SHANGHAI - Not so long ago, the world’s luxury brands were enjoying the rapid development of the Chinese market, but since the end of 2012, this trend has taken a sharp downwards turn. 

As Xinhua News pointed out, even though in 2011 the GDP per capita in China ranked 86th in the world, it somehow surpassed Japan, making it second on the list of the largest luxury goods consumers, right after the U.S. But, according to a study conducted by Bain & Company, China’s luxury goods consumption growth rate was only 7% in 2012, far smaller than the 30% growth rate two years ago.

The latest report from the World Luxury Association also shows that from January 20 to February 20 of this year -- during peak gift-purchasing time for the Chinese New Year -- the Chinese luxury market consumption totaled $830 million, which represents a steep 53% drop in sales in comparison with the same period last year, the China Business Times reported.

[2.55 Bag. Photo by Chanel Facebook Page]

Since taking office late last year, China’s new leaders have introduced the so-called “New Eight Provisions” which advocates frugality and aims to rectify Chinese officials’ pompous waste of public money and the collusion of trading favors for expensive gifts.

In adapting themselves to the characteristics of the Chinese consumer market, many of the global brands’ Chinese branches "do as the Romans do" and used to give Chinese shoppers maximum convenience.

For instance, an employee, who wished to remain anonymous, at Prada in Shanghai told the Xinhua reporter that their luxurious leather goods can be invoiced either as a gift or expenses for work as the client requires.

Another employee from a different high-end brand added that this year has seen the tax office closely inspecting their accounts.
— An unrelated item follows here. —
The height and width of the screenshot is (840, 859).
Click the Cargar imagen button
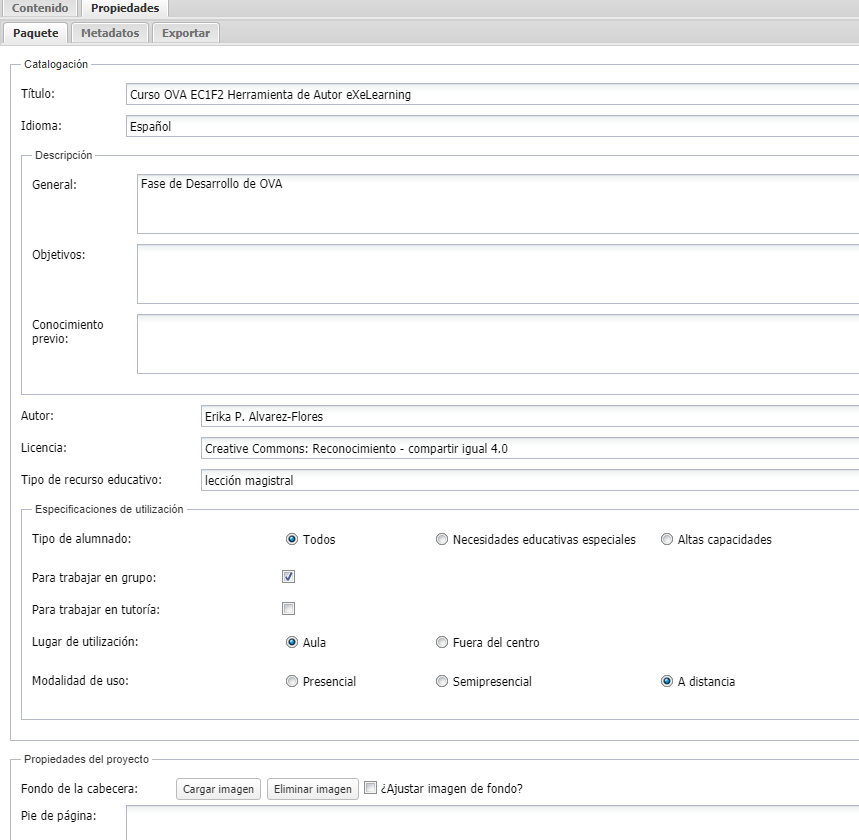219,789
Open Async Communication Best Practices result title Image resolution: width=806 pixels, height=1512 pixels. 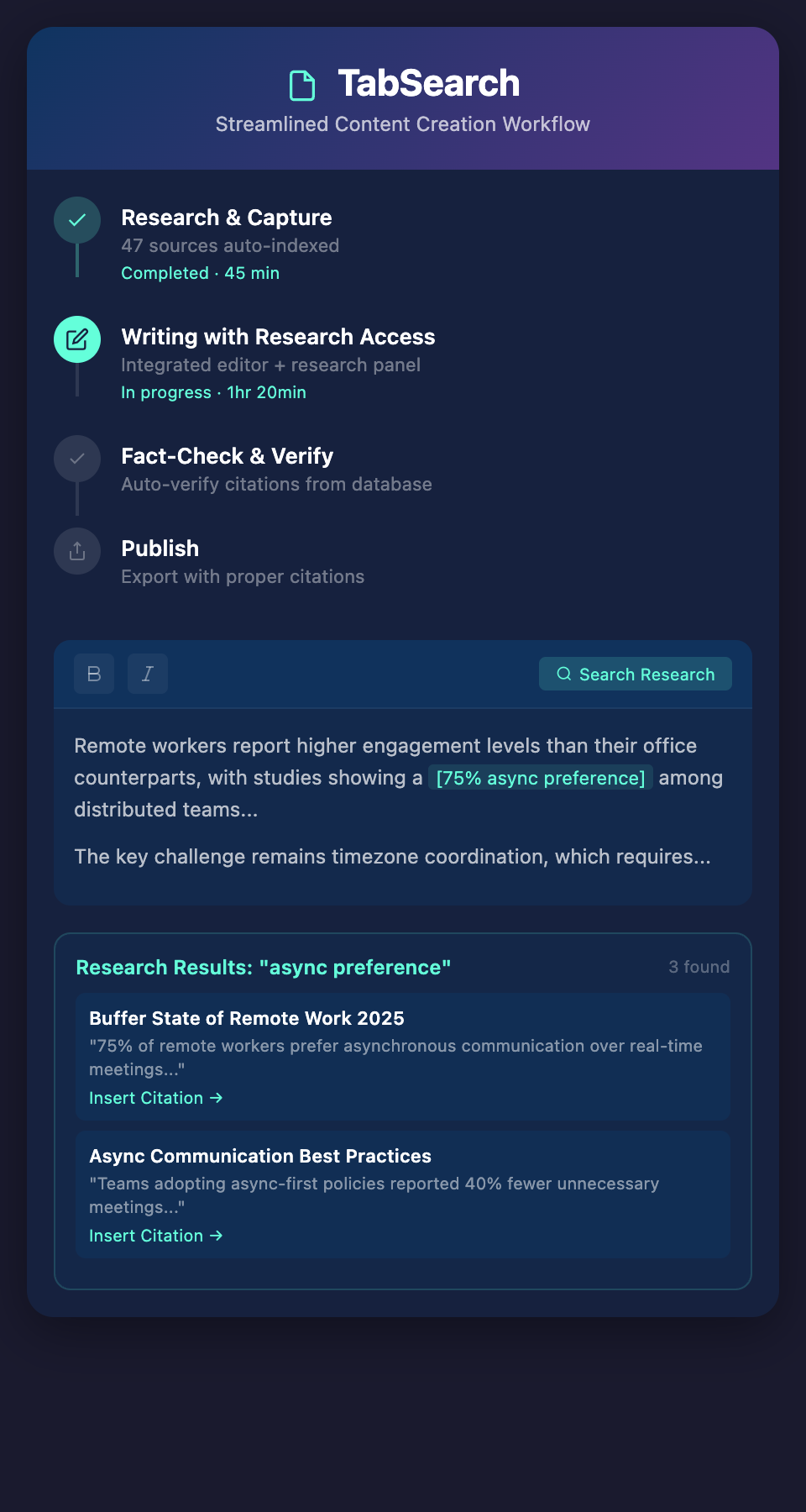(260, 1156)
Apart from the jewelry and watches that they are still able to invoice as leather goods, they hadn’t been able to sell other items under the etiquette of office supplies so their sales have declined by 20%.

The China Business Times observed that, since January, news has been continuously trickling through that Gucci, Louis Vuitton and other labels will be slowing their expansion in China. Louis Vuitton’s executives declared that they would not continue to open new shops in second and third tier cities. Gucci announced it will maintain its current number of stores in China in 2013.

[Photo via Louis Vuitton Facebook Page]

A visit to any of Shanghai’s swanky apparel boutiques shows that the number of customers in any of these shops has dramatically shrunk. A Givenchy store on Shanghai’s lively Nanjing road recently closed after undergoing a stock clearance sale.

“The expansion of luxury brands has been unable to continue in China. The vast majority of brand sales last year did not reach the goals set at the beginning of the year. Some of them saw a drop of more than 30%. This is rare in recent years,” stated an executive of a world-renowned luxury goods group to the China Business Times before further pointing out: “This has to do with the huge price difference between these goods sold in China and sold abroad, as well as the overall economic environment. But it is also related to the fact that spending public money is now much more restricted.”